Write out precisely the lines beginning with the line that contains "This screenshot has width=2576, height=1362." and ending with the last line of the entries, and no other lines.
(MATERIAL FOR THIS TASK Opens)
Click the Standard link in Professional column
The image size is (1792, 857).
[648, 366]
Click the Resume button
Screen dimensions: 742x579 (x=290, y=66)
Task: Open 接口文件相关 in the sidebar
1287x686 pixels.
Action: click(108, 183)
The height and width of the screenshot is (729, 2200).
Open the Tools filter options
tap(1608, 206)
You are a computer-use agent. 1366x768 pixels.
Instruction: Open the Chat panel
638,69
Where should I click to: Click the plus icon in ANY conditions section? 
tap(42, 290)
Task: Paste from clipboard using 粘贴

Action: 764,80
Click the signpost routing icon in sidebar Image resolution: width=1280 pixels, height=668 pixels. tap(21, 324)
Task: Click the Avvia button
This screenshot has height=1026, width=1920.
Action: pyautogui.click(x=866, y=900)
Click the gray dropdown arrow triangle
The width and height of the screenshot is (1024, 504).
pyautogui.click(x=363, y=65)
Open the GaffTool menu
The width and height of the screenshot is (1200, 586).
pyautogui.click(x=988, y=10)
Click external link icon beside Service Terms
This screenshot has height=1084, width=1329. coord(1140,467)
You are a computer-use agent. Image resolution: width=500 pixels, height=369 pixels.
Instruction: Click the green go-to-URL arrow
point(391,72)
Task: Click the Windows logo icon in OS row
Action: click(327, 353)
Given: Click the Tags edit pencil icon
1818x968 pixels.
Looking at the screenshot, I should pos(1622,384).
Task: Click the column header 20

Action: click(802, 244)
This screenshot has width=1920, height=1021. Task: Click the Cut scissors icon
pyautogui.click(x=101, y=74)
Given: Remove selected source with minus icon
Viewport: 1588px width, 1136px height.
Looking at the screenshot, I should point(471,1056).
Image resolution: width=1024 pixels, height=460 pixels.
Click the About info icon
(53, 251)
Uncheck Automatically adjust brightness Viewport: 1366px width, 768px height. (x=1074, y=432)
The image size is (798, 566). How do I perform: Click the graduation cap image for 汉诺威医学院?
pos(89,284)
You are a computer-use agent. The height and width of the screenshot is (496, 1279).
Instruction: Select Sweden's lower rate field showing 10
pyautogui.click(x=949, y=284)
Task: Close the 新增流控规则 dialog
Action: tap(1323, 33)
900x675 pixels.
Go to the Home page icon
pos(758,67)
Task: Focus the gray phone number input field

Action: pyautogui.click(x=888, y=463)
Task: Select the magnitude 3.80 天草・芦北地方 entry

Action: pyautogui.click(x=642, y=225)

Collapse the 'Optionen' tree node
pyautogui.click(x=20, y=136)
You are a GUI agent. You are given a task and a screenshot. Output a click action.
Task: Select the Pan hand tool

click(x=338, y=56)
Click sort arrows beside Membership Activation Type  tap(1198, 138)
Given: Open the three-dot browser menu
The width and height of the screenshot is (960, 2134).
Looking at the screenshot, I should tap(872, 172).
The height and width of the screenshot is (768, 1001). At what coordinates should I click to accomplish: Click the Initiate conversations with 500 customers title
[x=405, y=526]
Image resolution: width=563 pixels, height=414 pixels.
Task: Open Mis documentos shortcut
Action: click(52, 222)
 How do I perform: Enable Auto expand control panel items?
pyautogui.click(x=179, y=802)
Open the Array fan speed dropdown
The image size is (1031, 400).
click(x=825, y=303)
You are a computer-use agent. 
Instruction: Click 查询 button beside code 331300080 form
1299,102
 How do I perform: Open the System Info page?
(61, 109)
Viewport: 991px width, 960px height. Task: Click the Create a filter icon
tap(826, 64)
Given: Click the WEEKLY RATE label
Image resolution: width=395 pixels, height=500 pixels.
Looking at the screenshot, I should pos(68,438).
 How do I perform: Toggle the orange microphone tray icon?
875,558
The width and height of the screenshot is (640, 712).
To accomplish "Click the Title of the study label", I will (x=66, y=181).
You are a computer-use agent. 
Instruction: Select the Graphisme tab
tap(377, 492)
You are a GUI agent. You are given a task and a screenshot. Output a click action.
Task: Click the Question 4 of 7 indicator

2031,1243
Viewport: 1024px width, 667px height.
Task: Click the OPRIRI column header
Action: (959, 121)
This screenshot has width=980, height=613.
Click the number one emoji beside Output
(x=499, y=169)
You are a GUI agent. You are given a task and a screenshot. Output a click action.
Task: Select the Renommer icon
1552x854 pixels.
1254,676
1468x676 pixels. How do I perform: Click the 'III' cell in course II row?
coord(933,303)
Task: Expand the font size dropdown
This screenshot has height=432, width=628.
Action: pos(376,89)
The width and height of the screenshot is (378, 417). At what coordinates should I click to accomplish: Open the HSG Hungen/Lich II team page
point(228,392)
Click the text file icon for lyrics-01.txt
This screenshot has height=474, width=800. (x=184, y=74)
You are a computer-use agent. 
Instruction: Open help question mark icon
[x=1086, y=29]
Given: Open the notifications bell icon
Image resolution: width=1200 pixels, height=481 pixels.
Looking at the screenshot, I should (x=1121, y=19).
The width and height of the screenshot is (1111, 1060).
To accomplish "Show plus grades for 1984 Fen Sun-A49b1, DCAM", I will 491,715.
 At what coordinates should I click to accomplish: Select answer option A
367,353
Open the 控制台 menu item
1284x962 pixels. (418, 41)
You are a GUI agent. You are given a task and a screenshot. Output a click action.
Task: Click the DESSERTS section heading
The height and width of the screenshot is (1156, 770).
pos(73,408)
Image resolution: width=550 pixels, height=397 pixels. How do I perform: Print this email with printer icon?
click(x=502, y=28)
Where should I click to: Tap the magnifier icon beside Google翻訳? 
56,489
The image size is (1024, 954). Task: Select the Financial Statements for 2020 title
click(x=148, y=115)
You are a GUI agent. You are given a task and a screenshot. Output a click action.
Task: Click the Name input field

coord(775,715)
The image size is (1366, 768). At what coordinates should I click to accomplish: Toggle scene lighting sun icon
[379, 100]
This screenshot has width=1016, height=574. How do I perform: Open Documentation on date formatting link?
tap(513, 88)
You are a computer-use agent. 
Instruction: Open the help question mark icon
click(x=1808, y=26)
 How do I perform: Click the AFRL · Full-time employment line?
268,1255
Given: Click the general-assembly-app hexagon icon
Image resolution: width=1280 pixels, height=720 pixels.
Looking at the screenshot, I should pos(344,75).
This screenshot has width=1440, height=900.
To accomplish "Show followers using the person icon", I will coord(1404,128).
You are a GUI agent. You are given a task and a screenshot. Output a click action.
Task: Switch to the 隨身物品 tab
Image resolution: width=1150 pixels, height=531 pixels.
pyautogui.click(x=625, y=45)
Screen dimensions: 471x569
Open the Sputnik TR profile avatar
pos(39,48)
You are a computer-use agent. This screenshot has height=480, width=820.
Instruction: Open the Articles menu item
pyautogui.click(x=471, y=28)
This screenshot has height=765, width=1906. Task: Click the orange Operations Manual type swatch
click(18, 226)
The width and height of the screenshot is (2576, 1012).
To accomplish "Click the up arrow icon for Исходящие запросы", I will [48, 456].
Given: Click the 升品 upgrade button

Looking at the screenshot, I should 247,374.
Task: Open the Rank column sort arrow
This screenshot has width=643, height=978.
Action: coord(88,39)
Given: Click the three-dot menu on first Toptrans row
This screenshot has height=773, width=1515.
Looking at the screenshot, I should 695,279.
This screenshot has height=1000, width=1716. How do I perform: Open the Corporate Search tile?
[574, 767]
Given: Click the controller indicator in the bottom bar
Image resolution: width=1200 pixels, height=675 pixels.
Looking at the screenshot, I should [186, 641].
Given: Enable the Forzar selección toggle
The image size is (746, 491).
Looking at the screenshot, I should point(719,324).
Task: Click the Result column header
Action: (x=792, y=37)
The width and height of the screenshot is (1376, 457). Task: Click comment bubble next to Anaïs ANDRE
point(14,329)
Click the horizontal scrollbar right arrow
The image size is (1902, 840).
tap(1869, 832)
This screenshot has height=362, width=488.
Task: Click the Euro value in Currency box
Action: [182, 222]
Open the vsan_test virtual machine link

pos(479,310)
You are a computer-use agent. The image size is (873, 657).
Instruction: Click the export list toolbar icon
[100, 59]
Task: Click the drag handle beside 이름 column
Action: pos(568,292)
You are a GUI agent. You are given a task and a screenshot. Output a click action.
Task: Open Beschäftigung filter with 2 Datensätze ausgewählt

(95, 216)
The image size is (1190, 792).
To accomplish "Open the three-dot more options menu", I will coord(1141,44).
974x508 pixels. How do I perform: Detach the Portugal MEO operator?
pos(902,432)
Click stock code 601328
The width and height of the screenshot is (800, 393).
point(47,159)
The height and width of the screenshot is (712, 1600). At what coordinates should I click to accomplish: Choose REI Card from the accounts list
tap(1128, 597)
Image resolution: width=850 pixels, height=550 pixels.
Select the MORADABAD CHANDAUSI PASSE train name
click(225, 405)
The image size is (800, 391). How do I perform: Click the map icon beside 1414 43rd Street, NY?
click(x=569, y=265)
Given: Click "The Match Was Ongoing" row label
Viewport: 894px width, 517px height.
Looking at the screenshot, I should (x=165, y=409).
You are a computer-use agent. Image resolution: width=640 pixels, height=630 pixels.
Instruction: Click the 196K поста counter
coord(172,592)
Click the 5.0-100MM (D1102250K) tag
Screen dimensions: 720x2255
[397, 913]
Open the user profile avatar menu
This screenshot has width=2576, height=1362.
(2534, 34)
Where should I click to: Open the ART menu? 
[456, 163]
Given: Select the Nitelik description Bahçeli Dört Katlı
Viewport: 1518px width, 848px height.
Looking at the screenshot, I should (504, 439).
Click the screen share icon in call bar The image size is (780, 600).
(MATERIAL FOR THIS TASK Closes)
WORKED SOLUTION:
This screenshot has width=2576, height=1362.
(2534, 34)
Where should I click to: Open the ART menu? 
[456, 163]
Given: Select the Nitelik description Bahçeli Dört Katlı
Viewport: 1518px width, 848px height.
Looking at the screenshot, I should (504, 439).
Click the screen share icon in call bar The image size is (780, 600).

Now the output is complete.